PROBLEM TO WORK ON ::
Give back only the lines in the records below from the one with "You are a computer-use agent. The height" to the one with "Click the screen", both inclusive, word for word.

[Pixel coordinate grounding data]

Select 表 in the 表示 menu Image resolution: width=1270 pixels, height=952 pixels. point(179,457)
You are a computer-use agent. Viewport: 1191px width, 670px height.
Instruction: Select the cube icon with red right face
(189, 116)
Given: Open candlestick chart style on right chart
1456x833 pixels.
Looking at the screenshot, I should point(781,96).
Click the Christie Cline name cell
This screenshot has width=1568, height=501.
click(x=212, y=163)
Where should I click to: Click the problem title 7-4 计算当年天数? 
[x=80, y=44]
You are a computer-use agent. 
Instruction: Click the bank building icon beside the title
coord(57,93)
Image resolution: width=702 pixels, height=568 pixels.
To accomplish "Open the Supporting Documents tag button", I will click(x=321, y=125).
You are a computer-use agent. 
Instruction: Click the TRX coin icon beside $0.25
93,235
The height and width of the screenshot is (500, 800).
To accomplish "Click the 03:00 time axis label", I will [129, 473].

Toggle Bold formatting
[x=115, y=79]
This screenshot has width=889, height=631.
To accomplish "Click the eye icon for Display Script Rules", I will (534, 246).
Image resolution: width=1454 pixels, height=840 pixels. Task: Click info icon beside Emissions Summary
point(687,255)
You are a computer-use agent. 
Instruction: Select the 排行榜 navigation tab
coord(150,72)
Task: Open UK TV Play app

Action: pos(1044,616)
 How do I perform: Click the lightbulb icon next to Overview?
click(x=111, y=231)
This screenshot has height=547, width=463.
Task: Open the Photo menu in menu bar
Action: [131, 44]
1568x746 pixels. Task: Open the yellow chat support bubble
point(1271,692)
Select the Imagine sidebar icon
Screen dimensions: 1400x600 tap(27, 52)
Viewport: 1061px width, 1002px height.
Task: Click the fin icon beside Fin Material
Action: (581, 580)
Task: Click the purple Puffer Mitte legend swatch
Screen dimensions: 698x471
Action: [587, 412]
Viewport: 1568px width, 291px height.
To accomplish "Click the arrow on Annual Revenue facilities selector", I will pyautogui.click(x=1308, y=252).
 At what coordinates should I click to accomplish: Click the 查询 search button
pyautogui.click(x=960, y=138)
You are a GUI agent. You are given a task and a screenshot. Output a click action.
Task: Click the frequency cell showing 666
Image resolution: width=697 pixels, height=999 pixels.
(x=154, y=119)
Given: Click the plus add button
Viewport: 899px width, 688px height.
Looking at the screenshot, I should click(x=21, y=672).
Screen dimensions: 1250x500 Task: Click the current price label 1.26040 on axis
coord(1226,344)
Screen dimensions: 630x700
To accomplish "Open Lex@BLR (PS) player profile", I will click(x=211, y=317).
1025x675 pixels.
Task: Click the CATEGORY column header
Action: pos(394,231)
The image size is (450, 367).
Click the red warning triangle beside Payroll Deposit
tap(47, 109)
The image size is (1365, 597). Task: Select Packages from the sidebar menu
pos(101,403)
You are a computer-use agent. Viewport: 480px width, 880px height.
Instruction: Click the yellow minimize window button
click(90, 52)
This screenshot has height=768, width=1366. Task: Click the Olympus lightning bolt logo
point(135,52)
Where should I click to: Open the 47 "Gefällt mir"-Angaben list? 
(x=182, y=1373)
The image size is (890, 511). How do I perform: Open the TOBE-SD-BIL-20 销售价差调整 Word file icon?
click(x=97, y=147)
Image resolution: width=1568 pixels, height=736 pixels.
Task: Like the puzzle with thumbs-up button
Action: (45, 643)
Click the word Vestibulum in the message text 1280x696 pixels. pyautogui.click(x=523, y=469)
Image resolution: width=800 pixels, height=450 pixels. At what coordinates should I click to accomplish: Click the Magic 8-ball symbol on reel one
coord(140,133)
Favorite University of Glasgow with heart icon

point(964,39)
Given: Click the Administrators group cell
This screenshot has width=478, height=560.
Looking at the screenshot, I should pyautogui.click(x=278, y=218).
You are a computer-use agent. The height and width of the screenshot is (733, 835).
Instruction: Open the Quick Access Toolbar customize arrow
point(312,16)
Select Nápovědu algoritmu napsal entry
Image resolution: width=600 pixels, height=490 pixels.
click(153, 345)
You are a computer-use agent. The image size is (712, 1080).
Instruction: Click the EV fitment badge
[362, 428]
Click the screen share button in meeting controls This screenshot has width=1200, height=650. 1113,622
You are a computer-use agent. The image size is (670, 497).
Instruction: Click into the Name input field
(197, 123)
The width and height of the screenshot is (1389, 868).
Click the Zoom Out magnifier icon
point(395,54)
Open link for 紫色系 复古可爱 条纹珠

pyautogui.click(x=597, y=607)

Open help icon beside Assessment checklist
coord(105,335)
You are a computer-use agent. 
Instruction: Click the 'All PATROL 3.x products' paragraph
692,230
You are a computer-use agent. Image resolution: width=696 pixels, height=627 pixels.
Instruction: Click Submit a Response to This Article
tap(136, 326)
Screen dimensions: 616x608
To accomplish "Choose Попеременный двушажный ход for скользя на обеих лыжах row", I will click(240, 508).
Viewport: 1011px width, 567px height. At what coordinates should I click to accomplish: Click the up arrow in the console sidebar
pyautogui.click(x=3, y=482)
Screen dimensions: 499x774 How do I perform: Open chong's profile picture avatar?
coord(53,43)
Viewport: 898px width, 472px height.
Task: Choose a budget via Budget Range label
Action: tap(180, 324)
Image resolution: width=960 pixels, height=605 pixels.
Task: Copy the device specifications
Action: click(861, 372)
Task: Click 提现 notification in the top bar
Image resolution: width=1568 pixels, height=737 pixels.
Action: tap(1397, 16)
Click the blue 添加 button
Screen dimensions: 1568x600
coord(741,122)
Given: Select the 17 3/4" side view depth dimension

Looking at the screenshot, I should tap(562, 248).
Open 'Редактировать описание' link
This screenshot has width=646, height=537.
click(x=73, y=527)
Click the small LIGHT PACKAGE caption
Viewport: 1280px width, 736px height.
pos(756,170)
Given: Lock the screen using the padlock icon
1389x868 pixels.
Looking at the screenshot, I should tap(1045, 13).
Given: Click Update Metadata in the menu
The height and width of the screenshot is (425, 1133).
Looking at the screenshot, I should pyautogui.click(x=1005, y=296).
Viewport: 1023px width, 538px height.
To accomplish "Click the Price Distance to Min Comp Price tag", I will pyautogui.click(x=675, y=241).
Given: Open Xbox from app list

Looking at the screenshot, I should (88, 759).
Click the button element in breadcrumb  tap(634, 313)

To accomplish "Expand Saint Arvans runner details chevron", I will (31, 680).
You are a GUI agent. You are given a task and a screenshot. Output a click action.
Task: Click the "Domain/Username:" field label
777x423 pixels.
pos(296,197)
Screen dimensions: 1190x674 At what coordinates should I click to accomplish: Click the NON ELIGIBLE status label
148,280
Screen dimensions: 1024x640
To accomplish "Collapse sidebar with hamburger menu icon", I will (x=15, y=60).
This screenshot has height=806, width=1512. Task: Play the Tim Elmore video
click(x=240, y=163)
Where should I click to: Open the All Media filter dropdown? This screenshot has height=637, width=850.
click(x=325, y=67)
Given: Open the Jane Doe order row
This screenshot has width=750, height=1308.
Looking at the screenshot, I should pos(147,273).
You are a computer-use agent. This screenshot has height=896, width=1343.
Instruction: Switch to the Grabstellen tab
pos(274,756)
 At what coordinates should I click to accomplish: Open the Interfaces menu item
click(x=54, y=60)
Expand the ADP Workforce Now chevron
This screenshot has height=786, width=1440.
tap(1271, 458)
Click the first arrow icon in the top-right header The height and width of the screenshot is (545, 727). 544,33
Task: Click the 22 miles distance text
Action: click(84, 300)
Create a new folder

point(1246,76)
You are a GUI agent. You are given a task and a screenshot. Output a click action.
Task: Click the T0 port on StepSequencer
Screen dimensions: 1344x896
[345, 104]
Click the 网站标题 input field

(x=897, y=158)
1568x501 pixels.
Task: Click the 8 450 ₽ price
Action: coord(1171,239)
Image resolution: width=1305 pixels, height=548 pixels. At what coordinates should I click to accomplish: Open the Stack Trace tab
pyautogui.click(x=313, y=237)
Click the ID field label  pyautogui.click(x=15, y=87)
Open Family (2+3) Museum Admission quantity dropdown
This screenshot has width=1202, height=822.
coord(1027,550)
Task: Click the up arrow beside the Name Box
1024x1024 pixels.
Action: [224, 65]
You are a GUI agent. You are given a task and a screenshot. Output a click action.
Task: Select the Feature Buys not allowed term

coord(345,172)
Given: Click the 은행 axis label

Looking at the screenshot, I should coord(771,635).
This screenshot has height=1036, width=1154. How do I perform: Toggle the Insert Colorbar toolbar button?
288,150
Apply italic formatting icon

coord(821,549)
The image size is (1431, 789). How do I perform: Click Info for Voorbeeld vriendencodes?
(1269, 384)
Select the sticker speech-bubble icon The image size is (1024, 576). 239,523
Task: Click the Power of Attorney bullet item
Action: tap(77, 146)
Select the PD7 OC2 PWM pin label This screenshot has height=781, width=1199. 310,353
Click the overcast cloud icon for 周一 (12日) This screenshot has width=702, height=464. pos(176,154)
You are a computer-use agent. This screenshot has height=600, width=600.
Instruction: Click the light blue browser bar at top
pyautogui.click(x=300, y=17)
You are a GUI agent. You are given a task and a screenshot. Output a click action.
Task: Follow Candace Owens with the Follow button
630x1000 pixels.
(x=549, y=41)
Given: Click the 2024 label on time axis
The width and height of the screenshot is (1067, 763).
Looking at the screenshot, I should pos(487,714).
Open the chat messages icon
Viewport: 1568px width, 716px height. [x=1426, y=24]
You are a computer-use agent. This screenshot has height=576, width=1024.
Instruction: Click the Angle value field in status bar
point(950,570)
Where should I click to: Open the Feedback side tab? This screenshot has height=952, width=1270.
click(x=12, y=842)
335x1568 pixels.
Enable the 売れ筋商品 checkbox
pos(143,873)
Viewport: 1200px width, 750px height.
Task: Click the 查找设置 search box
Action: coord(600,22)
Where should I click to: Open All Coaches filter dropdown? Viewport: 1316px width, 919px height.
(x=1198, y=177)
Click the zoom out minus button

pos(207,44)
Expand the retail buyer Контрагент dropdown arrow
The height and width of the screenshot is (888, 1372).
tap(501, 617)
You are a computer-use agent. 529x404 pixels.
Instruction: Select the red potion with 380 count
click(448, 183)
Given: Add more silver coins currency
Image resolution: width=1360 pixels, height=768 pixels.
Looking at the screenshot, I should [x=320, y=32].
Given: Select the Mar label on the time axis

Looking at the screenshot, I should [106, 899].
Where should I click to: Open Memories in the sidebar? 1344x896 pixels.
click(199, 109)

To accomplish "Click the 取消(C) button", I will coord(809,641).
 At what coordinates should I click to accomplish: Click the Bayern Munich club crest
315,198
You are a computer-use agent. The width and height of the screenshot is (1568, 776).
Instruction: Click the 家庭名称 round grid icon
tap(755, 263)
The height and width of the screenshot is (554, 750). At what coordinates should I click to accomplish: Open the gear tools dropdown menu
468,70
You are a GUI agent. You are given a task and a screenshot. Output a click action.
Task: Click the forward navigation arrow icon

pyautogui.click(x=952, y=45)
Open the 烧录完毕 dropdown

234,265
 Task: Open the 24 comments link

ANSWER TO THE PROBLEM ::
You are a computer-use agent. The height and width of the screenshot is (733, 835).
Instruction: Open the Quick Access Toolbar customize arrow
point(312,16)
Select Nápovědu algoritmu napsal entry
Image resolution: width=600 pixels, height=490 pixels.
click(153, 345)
You are a computer-use agent. The image size is (712, 1080).
Instruction: Click the EV fitment badge
[362, 428]
Click the screen share button in meeting controls This screenshot has width=1200, height=650. 1113,622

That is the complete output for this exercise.